I was walking to class today and noticed a middle-aged balding man standing on the street corner, wearing a suit. Not a matching suit, mind you, but one of those dark-pants-with-a-beige-jacket ensembles which I so despise. Anyway, I was running late because downtown is a mess of orange cones and men in work boots, and I had wanted to get there early to do some last minute cramming for my test on Hinduism, but so much for that... And this guy in the mismatched suit stops me.

"Would you like a free New Testament?"

My first thought is, "Good Lord, I'm late, and I don't have time to deal with this guy." My second thought was, "Let's see what he does." So I smile and say sweetly, "Sure, thanks." He hands me the little green volume and moves on to the next unfortunate student who has to cross the street.

I promply navigated the intersection, entered Old Central, and deposited the book on top of a pile of student newspapers.

Now how is that helpful?
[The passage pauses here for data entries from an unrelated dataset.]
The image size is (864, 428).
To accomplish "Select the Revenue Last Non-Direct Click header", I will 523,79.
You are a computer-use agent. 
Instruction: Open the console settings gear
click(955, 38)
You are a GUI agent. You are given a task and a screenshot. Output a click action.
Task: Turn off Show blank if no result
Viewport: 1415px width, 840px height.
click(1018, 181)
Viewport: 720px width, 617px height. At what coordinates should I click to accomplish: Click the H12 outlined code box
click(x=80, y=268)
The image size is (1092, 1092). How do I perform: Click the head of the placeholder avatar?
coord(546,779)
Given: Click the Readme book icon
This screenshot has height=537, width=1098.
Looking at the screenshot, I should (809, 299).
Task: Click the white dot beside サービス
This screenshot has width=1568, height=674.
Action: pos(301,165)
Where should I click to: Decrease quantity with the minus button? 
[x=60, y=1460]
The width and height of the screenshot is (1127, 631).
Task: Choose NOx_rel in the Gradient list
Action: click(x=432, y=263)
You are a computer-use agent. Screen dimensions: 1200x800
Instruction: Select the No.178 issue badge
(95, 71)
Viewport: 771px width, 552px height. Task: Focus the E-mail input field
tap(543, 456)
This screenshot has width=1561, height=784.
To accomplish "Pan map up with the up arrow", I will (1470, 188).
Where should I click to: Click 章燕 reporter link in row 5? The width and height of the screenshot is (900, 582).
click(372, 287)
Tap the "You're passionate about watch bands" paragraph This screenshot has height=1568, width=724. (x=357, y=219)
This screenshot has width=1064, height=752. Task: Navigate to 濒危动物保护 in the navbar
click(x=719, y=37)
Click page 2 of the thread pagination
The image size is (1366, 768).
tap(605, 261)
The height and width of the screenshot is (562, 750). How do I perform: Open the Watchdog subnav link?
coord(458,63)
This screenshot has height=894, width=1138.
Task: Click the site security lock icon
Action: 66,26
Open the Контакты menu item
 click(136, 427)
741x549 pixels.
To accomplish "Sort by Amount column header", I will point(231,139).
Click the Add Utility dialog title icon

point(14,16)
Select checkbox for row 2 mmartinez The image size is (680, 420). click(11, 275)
What makes that guy think that simply putting a copy of the New Testament (in extremely small print, by the way) into the hands of college students is an effective way to get his message across? My copy was probably one of the luckier ones...it didn't end up going directly into the trash.

Why do people treat God like a product? Standing on street corners, handing out Bibles like they're election propaganda...it's so useless. Sad thing is, the mismatched suit guy probably went home feeling like he'd done his good deed for the day.

That does not work for my generation. That is unbelievable, impossible to relate to, cold, unfeeling, callous and lazy.

Hey, man, when are we gonna give the world the good stuff?